▸ **Written task**: Reproduce the blog post on ad exchange economics below verbatim, from its title line to its final sentence.

======== Source extract

Ad exchanges – What am I missing?

I was reading this article about Ad Exchanges in the US and this line grabbed me.

“CPMs on exchanges that use Triggit have risen to the point where they now average $3”


That’s $3 pre the exchanges cut (and anyone else using it). Maybe the publisher might see $1, $2 max.

So for a piece of content that generates 100,000 reads, that’s $100-200 in revenue. The economics of these exchanges seems to make little sense for publishers. And ultimately, they will make less sense for users and they will get more ads, and poorer quality content (as content is expensive)

2011 is seemingly the year of agency DSPs. I get the appeal for an agency (incremental revenue stream and the ability to cut out the network middleman) – and I get the appeal to a publisher with loads of remnant cheap inventory (the chance to make a few cents extra for minimal cost). But I don’t see how sustainable it is for the companies creating the content and generating the pages.

There’s talk that the larger publishers will set up their own networks, their own DSPs, private ones. Again, I understand the thought (when they’re giving their inventory to network x who sells it at a 1-200% margin through a loose ‘blind’ buy) but this will ultimately have to erode the areas they’re making a strong CPM.

================
======== Given data

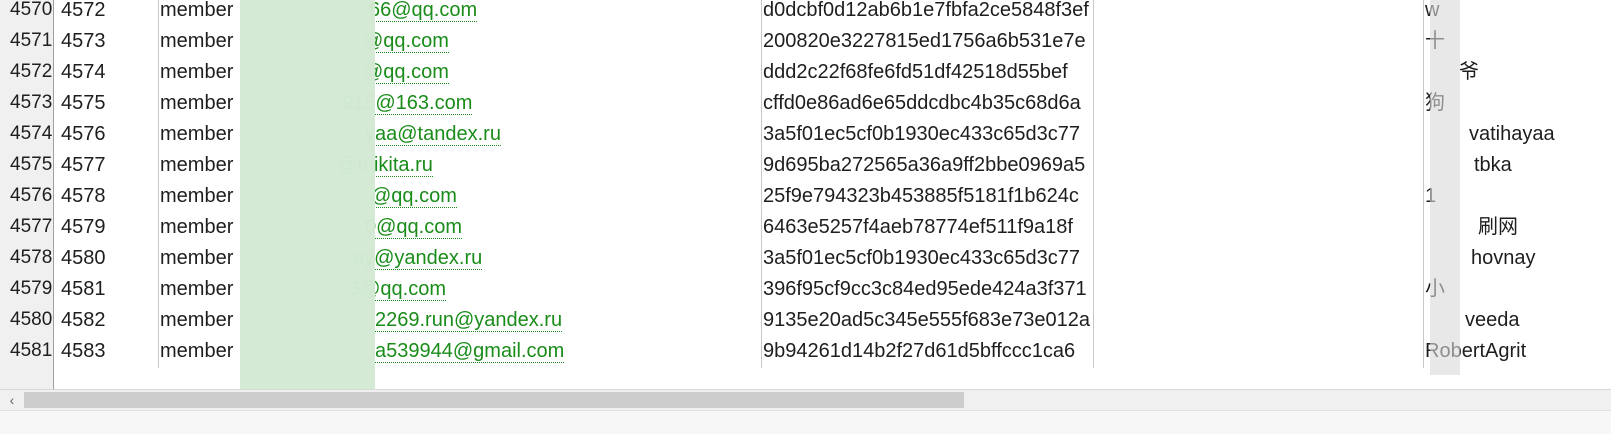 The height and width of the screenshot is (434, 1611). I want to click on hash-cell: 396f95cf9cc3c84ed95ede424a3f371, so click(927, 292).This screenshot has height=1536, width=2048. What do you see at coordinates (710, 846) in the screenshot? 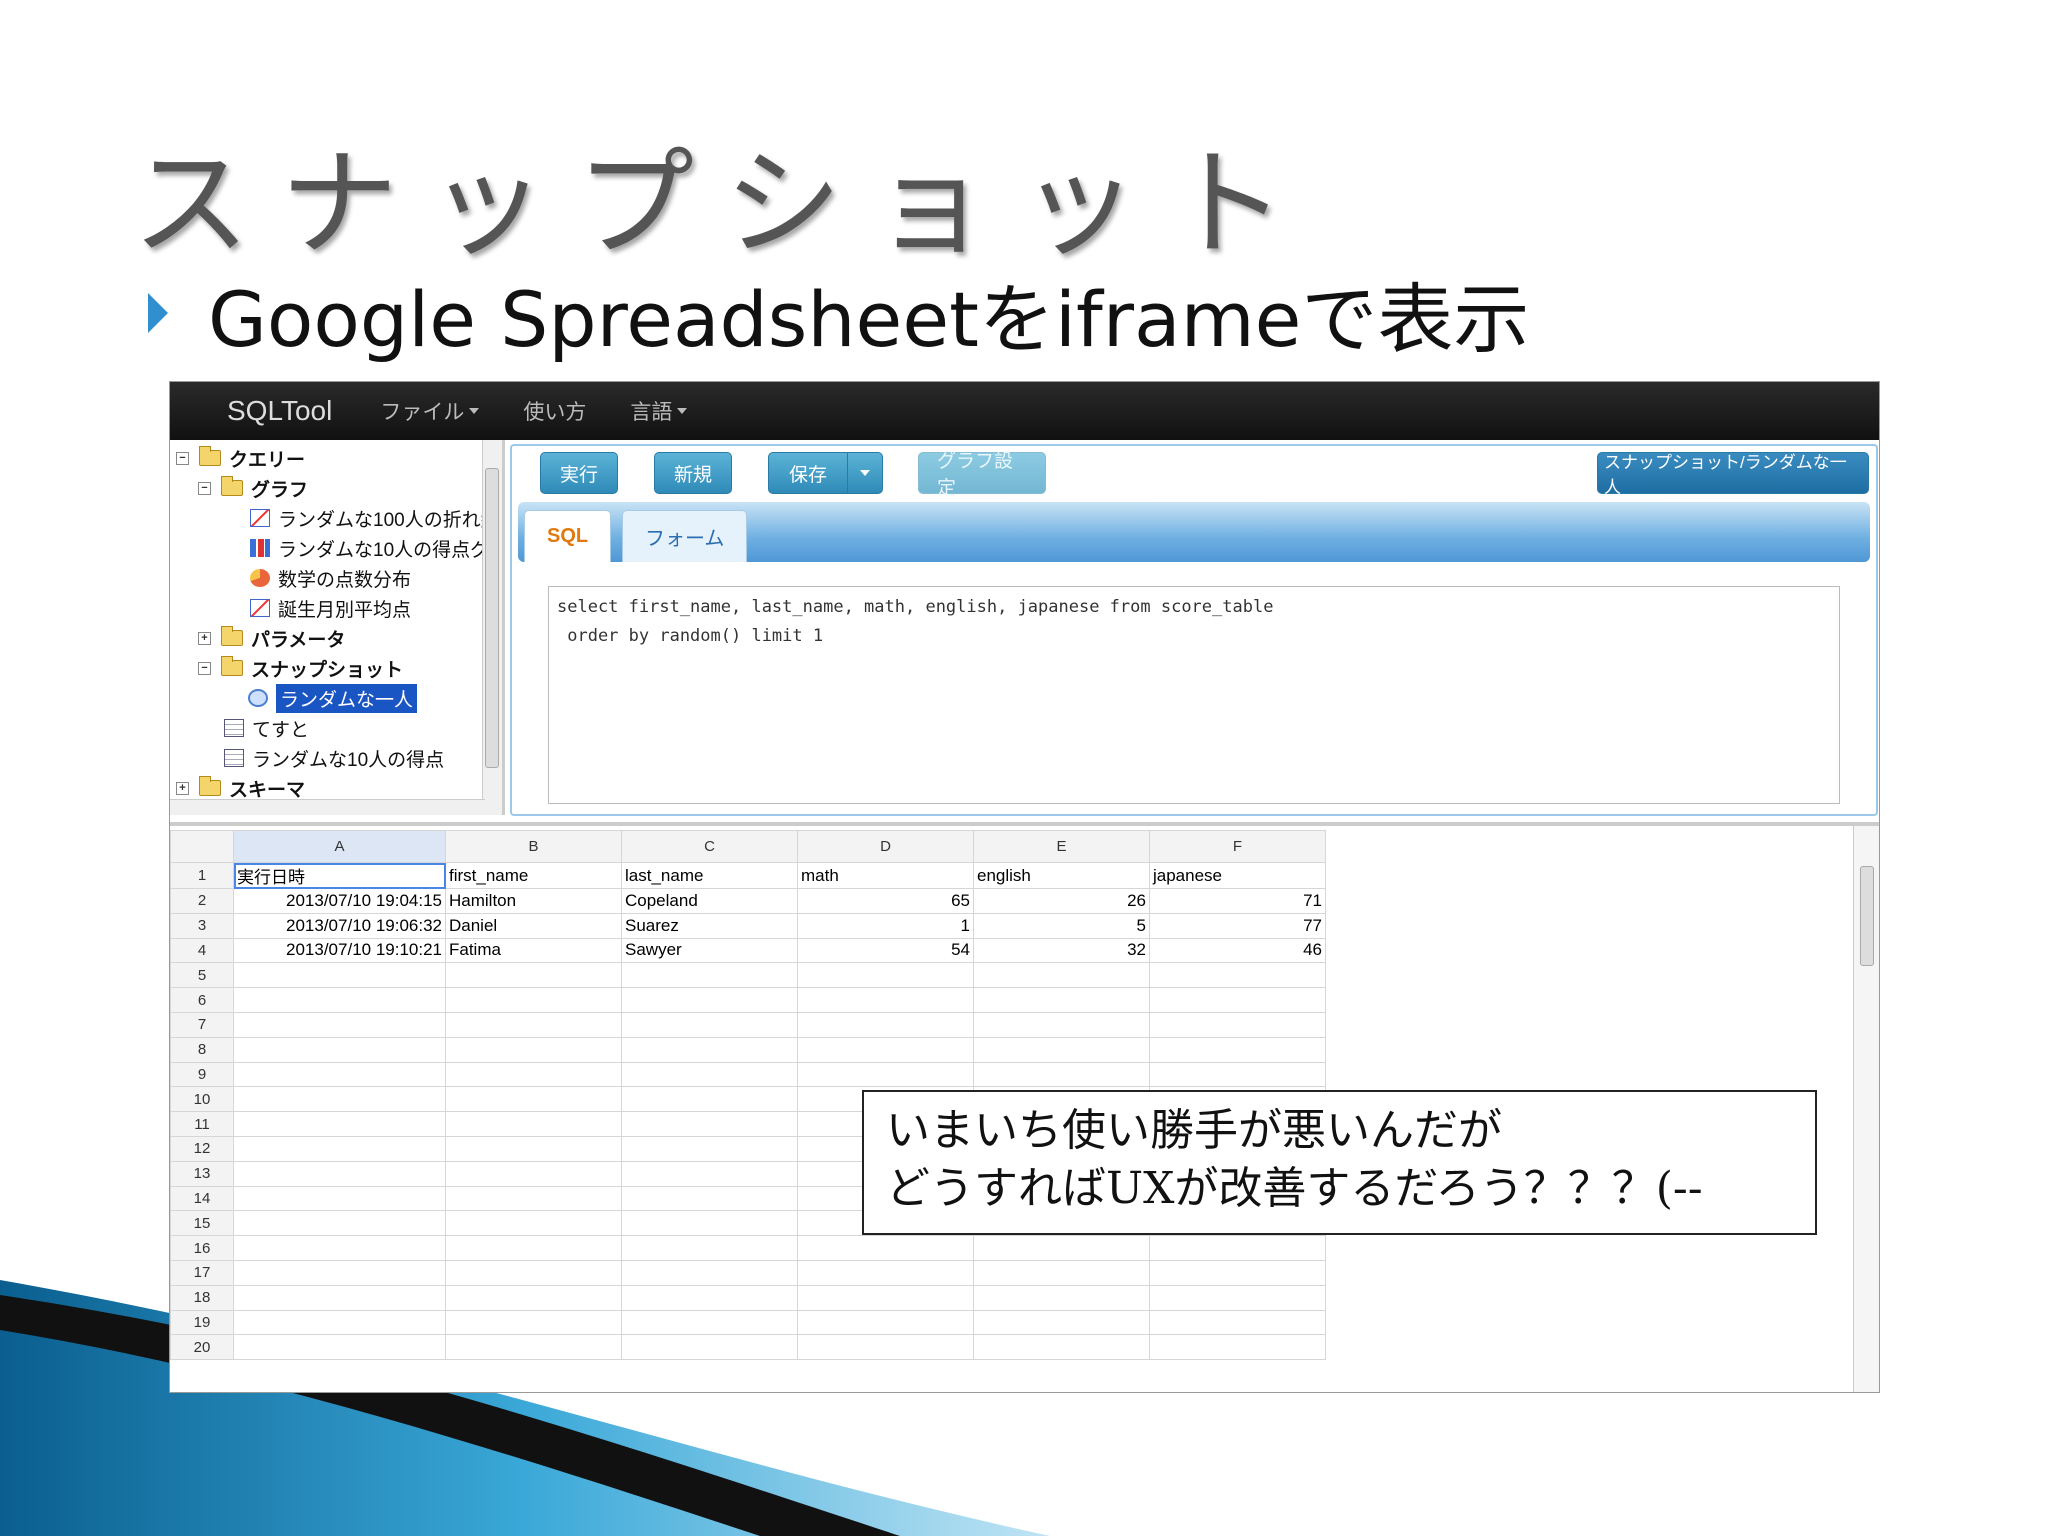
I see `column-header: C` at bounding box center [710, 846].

================

▸ **Final answer**:
Ad exchanges – What am I missing?

I was reading this article about Ad Exchanges in the US and this line grabbed me.

“CPMs on exchanges that use Triggit have risen to the point where they now average $3”


That’s $3 pre the exchanges cut (and anyone else using it). Maybe the publisher might see $1, $2 max.

So for a piece of content that generates 100,000 reads, that’s $100-200 in revenue. The economics of these exchanges seems to make little sense for publishers. And ultimately, they will make less sense for users and they will get more ads, and poorer quality content (as content is expensive)

2011 is seemingly the year of agency DSPs. I get the appeal for an agency (incremental revenue stream and the ability to cut out the network middleman) – and I get the appeal to a publisher with loads of remnant cheap inventory (the chance to make a few cents extra for minimal cost). But I don’t see how sustainable it is for the companies creating the content and generating the pages.

There’s talk that the larger publishers will set up their own networks, their own DSPs, private ones. Again, I understand the thought (when they’re giving their inventory to network x who sells it at a 1-200% margin through a loose ‘blind’ buy) but this will ultimately have to erode the areas they’re making a strong CPM.